* [Source records]
☆ ☆ ☆ ☆

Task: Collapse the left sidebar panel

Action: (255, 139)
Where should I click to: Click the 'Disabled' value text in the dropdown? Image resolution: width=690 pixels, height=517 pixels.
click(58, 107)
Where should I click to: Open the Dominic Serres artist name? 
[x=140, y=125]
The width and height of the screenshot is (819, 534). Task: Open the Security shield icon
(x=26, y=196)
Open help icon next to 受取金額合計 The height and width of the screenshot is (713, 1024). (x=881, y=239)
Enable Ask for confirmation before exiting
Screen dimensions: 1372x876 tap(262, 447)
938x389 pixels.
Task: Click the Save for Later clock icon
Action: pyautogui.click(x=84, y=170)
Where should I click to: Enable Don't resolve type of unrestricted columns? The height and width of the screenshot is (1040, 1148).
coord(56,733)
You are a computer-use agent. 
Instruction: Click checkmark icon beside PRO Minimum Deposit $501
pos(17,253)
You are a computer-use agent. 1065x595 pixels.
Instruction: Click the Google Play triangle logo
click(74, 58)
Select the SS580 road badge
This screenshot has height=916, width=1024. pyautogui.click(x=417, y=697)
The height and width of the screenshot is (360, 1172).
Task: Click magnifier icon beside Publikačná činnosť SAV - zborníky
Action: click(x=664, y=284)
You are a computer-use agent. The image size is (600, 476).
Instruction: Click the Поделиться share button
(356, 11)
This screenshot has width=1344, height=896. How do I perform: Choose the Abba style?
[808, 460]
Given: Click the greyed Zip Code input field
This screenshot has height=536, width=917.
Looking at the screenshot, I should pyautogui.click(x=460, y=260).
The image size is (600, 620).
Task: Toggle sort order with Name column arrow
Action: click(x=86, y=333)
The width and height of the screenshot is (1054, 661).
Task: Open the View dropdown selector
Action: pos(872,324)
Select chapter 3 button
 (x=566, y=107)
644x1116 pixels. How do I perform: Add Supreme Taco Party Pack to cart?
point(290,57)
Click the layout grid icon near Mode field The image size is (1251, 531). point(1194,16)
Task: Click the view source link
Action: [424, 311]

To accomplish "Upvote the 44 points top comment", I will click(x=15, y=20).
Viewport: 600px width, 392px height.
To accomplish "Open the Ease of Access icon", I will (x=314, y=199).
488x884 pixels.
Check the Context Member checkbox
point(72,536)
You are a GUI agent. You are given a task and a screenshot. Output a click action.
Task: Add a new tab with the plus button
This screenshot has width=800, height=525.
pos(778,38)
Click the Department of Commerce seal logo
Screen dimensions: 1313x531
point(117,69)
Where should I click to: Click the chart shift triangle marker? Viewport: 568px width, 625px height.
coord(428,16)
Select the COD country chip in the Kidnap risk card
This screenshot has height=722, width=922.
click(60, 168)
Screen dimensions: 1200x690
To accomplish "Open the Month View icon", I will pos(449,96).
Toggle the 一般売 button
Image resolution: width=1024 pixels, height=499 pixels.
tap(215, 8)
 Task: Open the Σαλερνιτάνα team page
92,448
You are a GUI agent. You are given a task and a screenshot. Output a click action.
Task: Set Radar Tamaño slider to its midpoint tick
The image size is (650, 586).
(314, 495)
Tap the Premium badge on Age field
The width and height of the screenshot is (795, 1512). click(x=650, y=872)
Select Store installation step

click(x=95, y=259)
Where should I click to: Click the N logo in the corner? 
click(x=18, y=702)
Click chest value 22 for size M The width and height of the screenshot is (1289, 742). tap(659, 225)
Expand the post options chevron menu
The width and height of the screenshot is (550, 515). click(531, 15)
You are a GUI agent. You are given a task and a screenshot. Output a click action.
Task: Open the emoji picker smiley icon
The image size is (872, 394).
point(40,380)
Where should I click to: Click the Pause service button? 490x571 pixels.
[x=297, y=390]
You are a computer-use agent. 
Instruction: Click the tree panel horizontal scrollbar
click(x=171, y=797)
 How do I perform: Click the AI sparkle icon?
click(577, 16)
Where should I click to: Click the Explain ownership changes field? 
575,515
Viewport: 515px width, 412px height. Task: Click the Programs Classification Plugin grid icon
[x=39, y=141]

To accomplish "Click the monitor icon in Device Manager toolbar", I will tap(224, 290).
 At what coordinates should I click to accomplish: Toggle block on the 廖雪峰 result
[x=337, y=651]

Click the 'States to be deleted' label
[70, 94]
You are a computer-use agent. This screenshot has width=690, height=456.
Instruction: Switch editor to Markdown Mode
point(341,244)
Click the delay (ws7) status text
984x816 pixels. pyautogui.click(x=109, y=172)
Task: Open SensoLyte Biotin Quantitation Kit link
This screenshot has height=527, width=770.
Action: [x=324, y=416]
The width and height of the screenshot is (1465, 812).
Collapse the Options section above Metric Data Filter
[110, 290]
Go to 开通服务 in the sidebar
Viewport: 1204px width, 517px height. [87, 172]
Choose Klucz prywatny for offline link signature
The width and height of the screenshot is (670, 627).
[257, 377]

☆ ☆ ☆ ☆

* [Problem description] Locate the lines above that hold the word "will". Show every one of them.

* [Answer area]
To accomplish "Upvote the 44 points top comment", I will click(x=15, y=20).
To accomplish "Open the Ease of Access icon", I will (x=314, y=199).
To accomplish "Open the Month View icon", I will pos(449,96).
To accomplish "Click the monitor icon in Device Manager toolbar", I will tap(224, 290).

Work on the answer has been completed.